- **ABOUT THIS EXERCISE**:
Although pictures appear in the entries below, leave them out and print exactly the lines from the first line through the line containing "Task: Click the blue 03Jun2022 legend swatch".
### PROVIDED DATA ###
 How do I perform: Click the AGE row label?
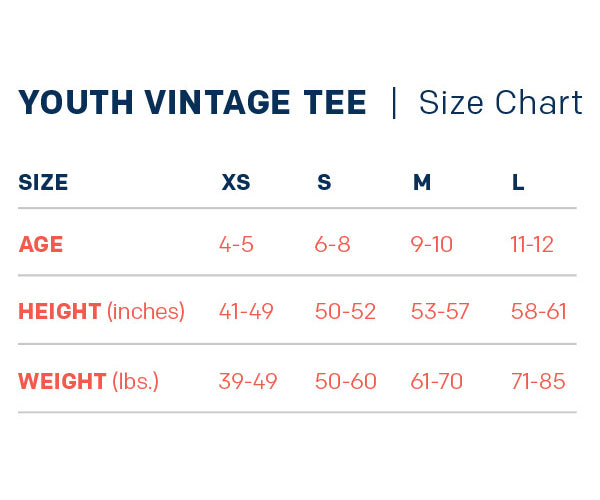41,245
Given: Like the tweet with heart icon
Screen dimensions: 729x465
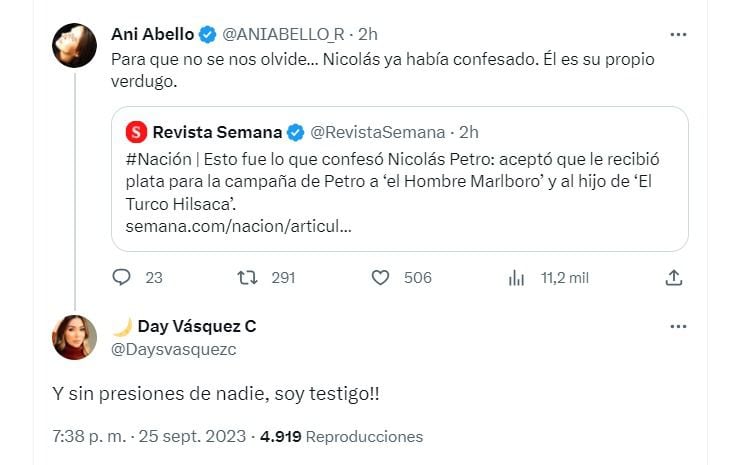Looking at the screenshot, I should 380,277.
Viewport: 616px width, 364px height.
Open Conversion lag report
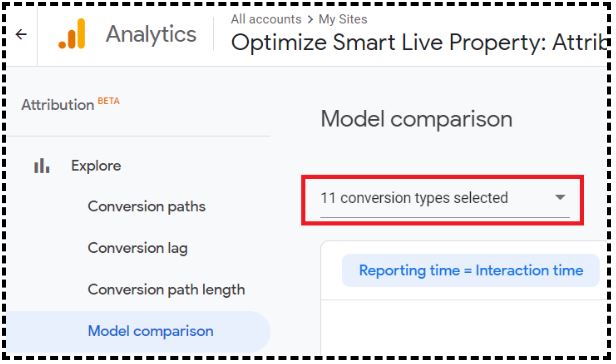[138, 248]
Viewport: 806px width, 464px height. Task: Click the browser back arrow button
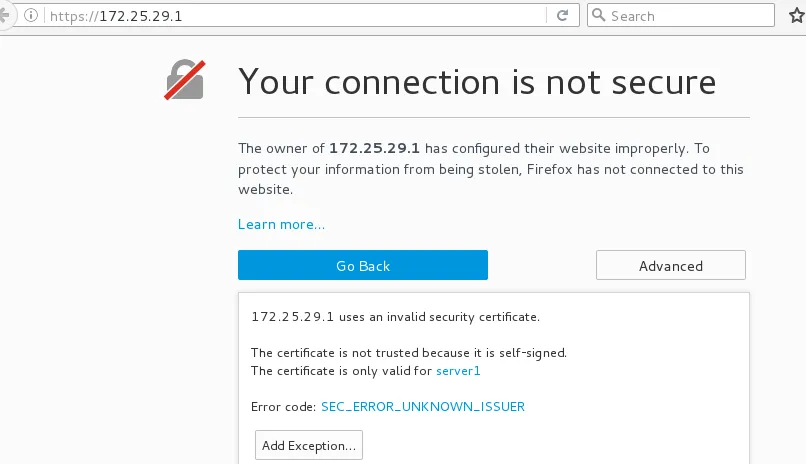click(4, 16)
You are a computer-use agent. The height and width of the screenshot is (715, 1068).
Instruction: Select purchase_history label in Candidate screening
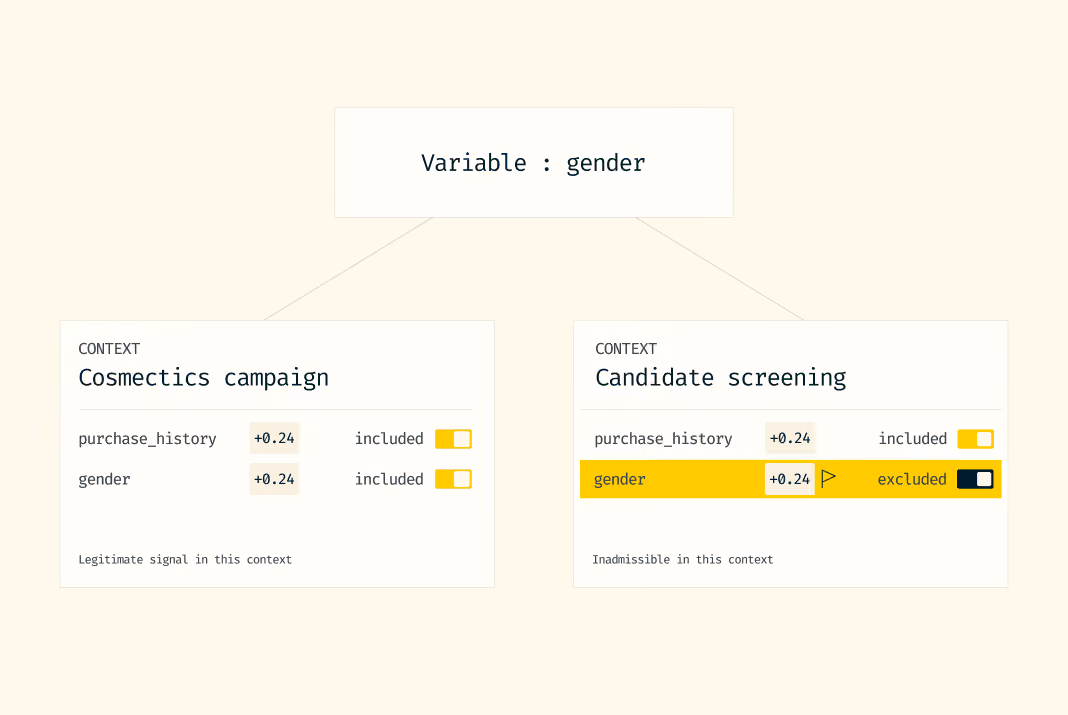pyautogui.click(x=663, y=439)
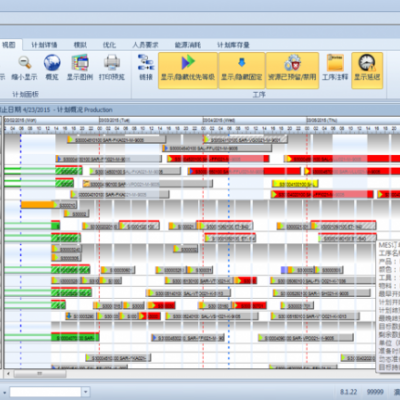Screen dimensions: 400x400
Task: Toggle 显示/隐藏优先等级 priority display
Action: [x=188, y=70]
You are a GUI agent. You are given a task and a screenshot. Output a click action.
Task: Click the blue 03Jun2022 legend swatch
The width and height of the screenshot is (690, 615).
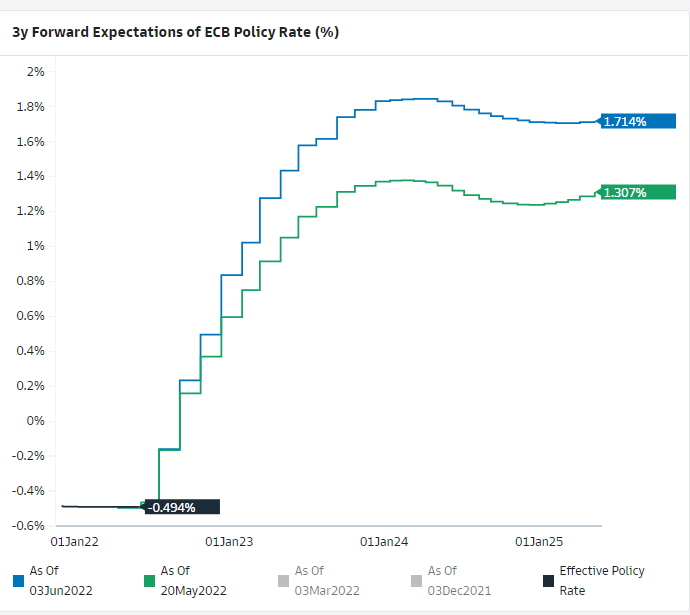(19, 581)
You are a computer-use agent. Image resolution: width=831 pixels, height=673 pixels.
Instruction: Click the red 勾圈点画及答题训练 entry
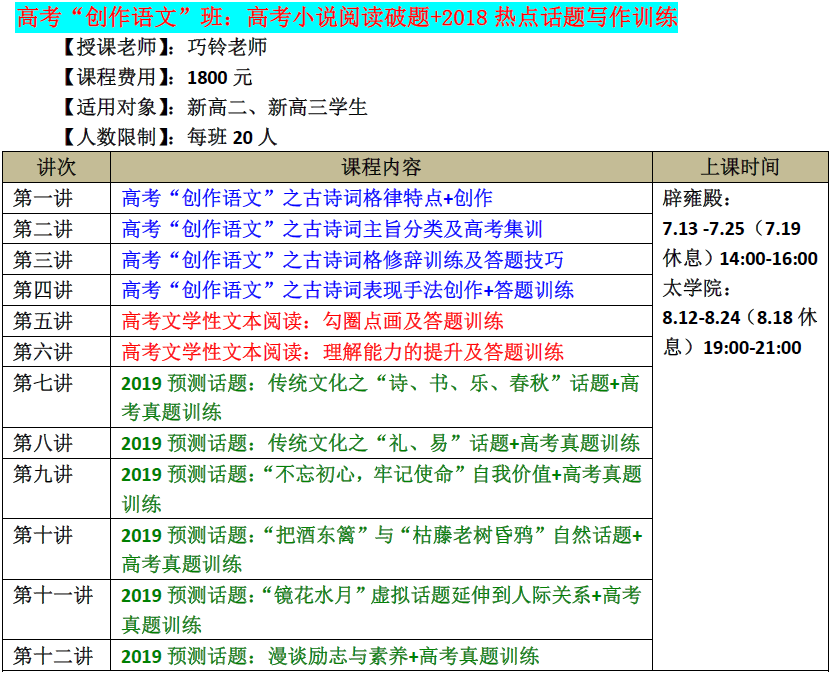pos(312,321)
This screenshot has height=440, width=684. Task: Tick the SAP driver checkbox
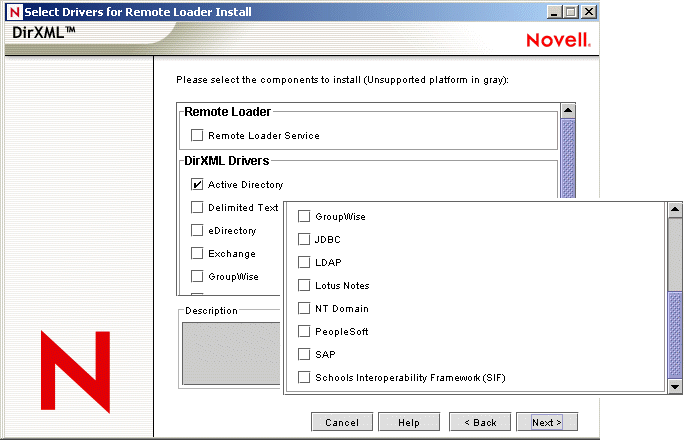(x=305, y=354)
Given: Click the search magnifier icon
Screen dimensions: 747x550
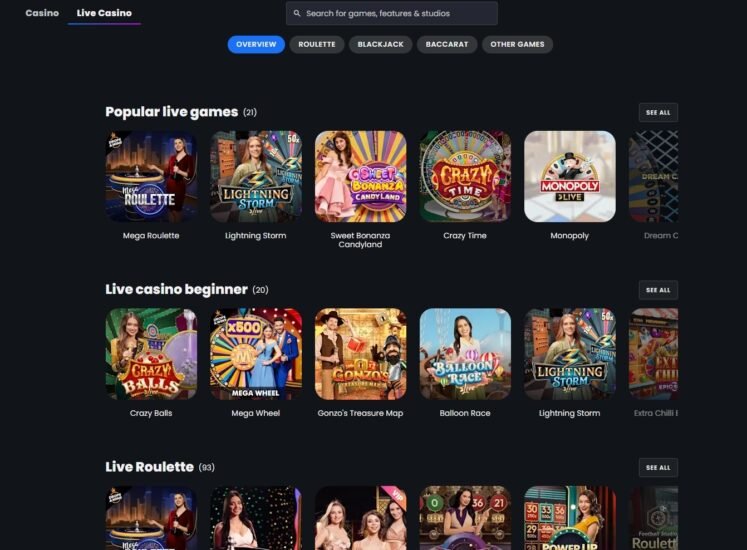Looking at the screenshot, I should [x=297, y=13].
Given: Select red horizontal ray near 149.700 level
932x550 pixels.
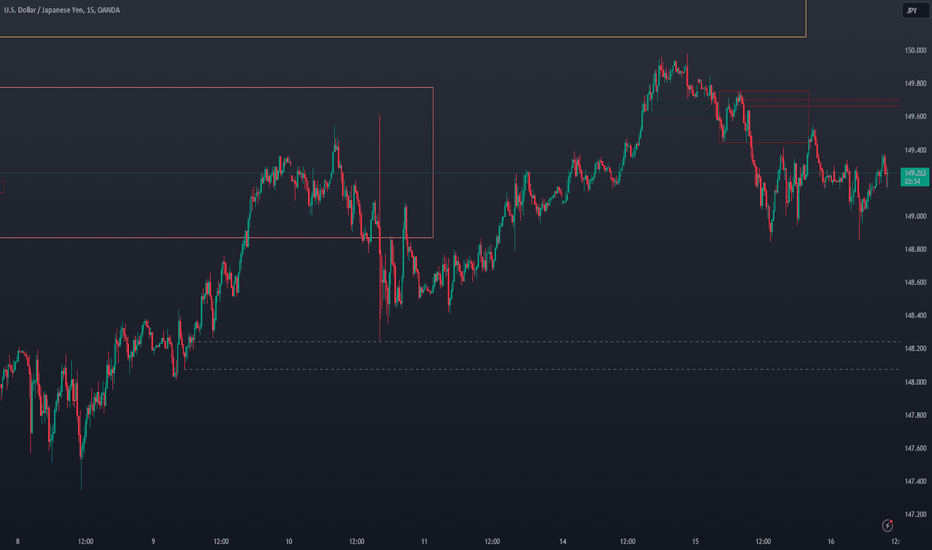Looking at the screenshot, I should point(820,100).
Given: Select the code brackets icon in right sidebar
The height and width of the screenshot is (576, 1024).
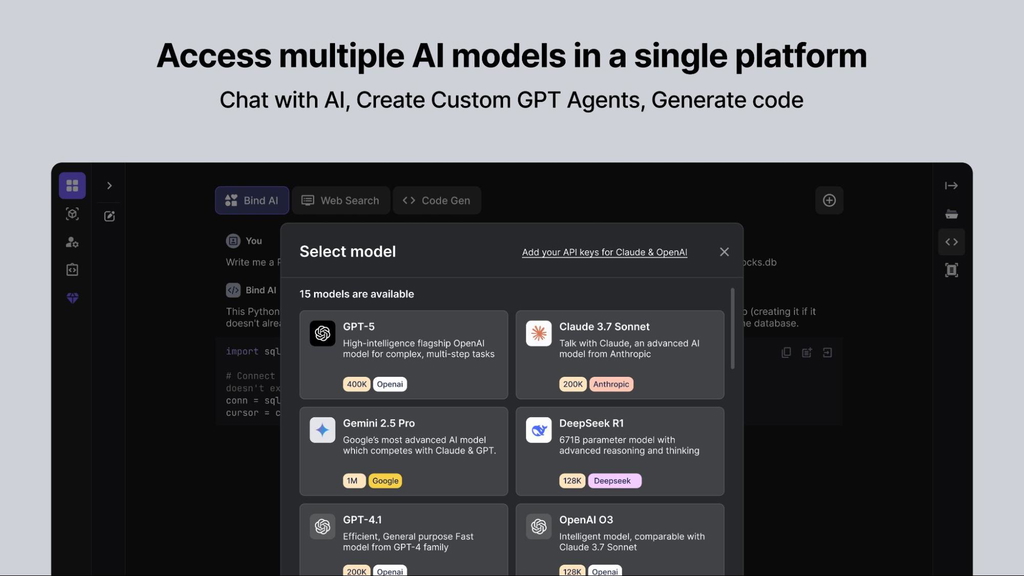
###
- **TASK SOLUTION**:
 How do I perform: Click the AGE row label?
41,245
Given: Like the tweet with heart icon
Screen dimensions: 729x465
Looking at the screenshot, I should 380,277.
Viewport: 616px width, 364px height.
Open Conversion lag report
[138, 248]
Viewport: 806px width, 464px height. Task: Click the browser back arrow button
click(4, 16)
You are a computer-use agent. The height and width of the screenshot is (715, 1068).
Instruction: Select purchase_history label in Candidate screening
pyautogui.click(x=663, y=439)
Screen dimensions: 400x400
Task: Toggle 显示/隐藏优先等级 priority display
Action: [x=188, y=70]
You are a GUI agent. You are given a task and a screenshot. Output a click action.
Task: Click the blue 03Jun2022 legend swatch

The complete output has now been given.